Begin DATA FOR THE TASK
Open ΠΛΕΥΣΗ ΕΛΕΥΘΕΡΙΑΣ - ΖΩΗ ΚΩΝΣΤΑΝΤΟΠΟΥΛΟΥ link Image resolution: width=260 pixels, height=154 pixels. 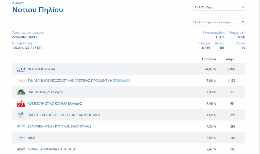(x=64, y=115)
End DATA FOR THE TASK
Begin DATA FOR THE TASK
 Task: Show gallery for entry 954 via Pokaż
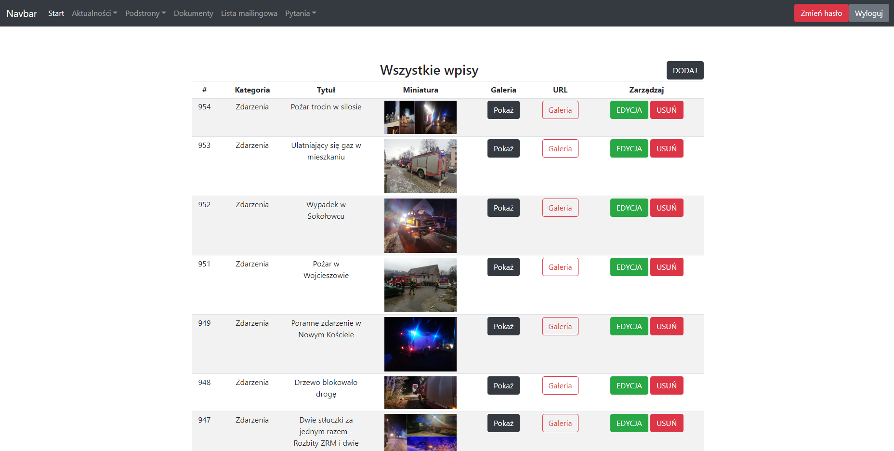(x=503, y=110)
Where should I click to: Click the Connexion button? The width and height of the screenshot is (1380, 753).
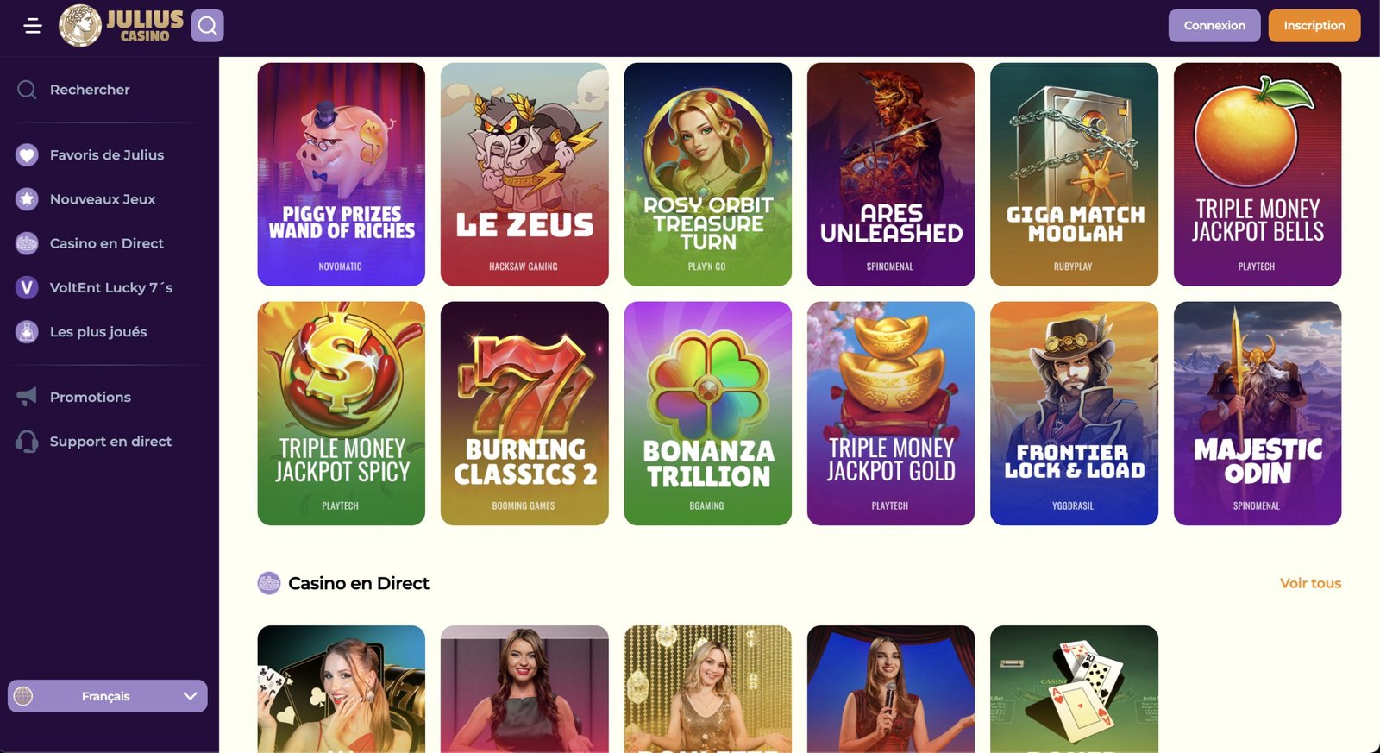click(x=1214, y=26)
End DATA FOR THE TASK
TASK DESCRIPTION: Edit the records from the line with "Task: Show gallery for entry 954 via Pokaż" up to and including the line with "click(x=1214, y=26)": replace "gallery" with "album" and keep everything else the same. Give only those lines, without the pictures.

SOLVED EXERCISE:
 Task: Show album for entry 954 via Pokaż
(x=503, y=110)
Where should I click to: Click the Connexion button? The width and height of the screenshot is (1380, 753).
click(x=1214, y=26)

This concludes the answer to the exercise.